[Vision2020] [Spam] Questions about global warming

lfalen lfalen at turbonet.com
Mon May 14 11:56:36 PDT 2007

Thanks fior your post. I have printed it off  and will read as time permits. I would like to complement you and Glen Schwaller on your posts. Both of you have presented reasoned viewpoints without  being vindictive or engaging in innuendo. I would like to see more of this on vision2020.  Skeptical Inquirer has a review of the literature on global warming in the May/June issue. They will continue the review in the July/August issue. I may tend to disagree with their conclusions. Good discussion none the less.

-----Original message-----
From: Paul Rumelhart godshatter at yahoo.com
Date: Sun, 13 May 2007 17:55:47 -0700
To: Vision2020 vision2020 at moscow.com
Subject: [Spam] [Vision2020] Questions about global warming

> I have been looking into Global Warming, and I have some questions that 
> have come up as I've been attempting to educate myself on this topic.
> First, look at this graph from the Energy Information Administration 
> which appears to be part of the Department of Energy (from 
> http://www.eia.doe.gov/oiaf/1605/ggccebro/chapter1.html in case your 
> email doesn't show it):
> Trends in Atmospheric Concentrations and Anthropogenic Emissions of 
> Carbon Dioxide
> I've been attempting to understand this graph for a little while now, 
> and something about it seems strange to me.  Hopefully, I have 
> misunderstood it completely.  The text for this image states: "Figure 1 
> is a line graph showing the trends in atmospheric concentrations and 
> anthropogenic emissions of carbon dioxide.".  Ok.  We're talking millons 
> of metric tons of carbon in the atmosphere here, with a scale that goes 
> from 0 (in 1860 or so) to about 6,600 at present.  I had at first 
> assumed that they were showing the total amounts of carbon int he 
> atmosphere on the right hand side, but the numbers are way too low for 
> that and they start at zero.  There is supposedly right now about 730 
> billions metric tons of carbon in the atmosphere, so that top 7,000 
> million tons number must mean something else.  It's somewhat close to 
> the current number for billions of tons of carbon put into the 
> atmosphere by "Fossil Fuel Combustion and Industrial Processes", which 
> appears to be an annual number.  To make these numbers come together, I 
> have to assume that the above graph is showing the amount of change in 
> millions of tons of carbon each year since 1750.

> [TASK LIST]
(A) In the email on global warming, which magazine has a review of the literature on global warming in its May/June issue?
(B) Continue the global warming email from where it stops.

> [SOURCE DATA]
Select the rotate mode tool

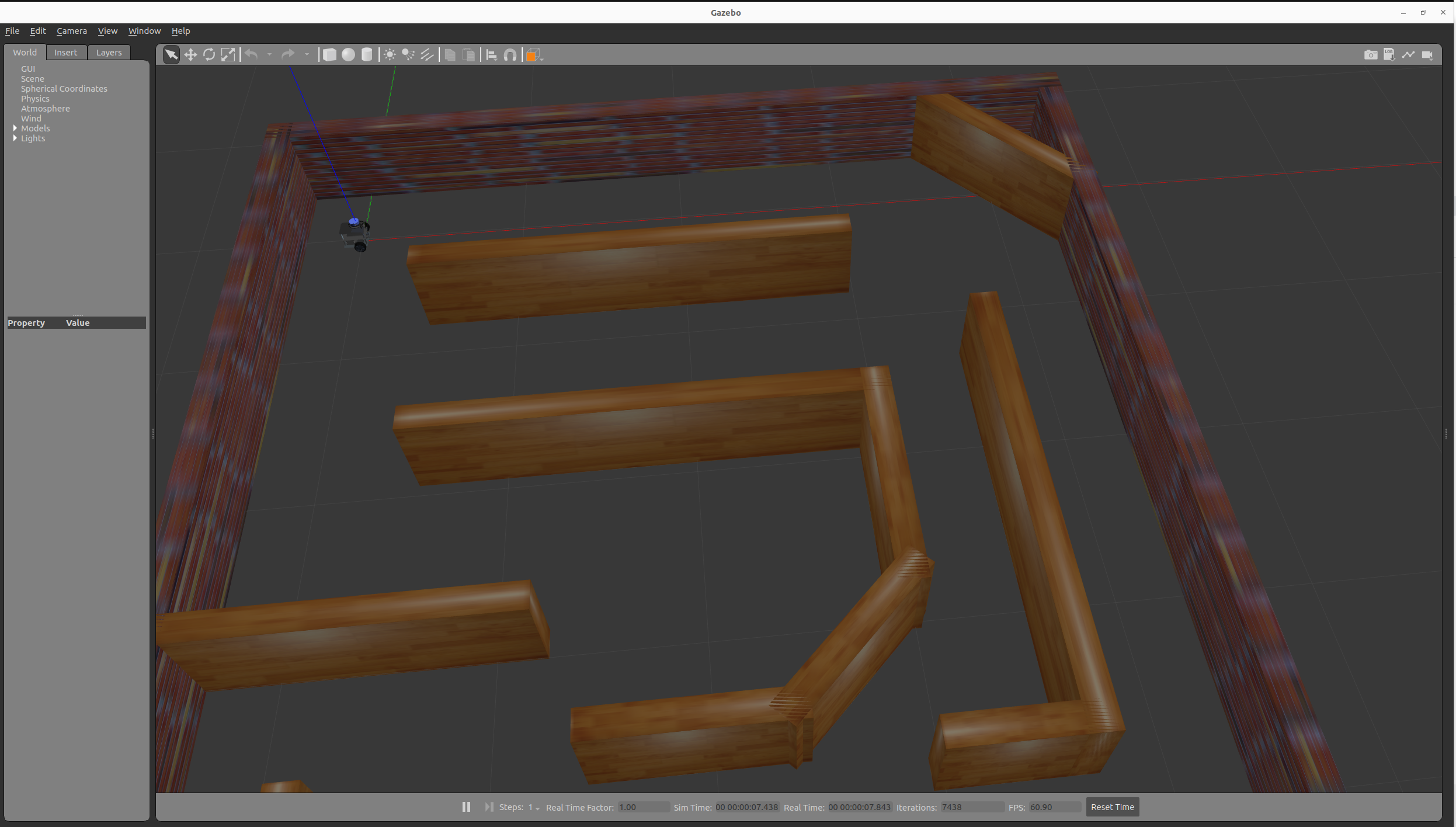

> [ANSWERS PER TASK]
(A) Skeptical Inquirer.

(B)
> So my question is, what happened in the 1960s?  That is the point at 
> which the lines cross.  So, if you look at 1860 you see that the entire 
> amount of carbon increase each year in the atmosphere (the orange line) 
> is about 2400 million tons.  So that's the baseline for the 
> non-anthropogenic increases.  It would basically have been going up by 
> that amount without our help every year, anyway.  Perhaps we had some 
> effect before 1860 burning wood and coal, cutting down forests and so 
> on, but presumably not the steep incline we see later - so we're not so 
> much to blame here.
> Now, if you look at 1950, you see that the total anthropogenic amount is 
> about 1500 million tons, yet the total atmospheric increase is about 
> 3600. Subtracting the two, you get a difference of 2100 million tons 
> instead of the 2400 million tons that I would have naively predicted.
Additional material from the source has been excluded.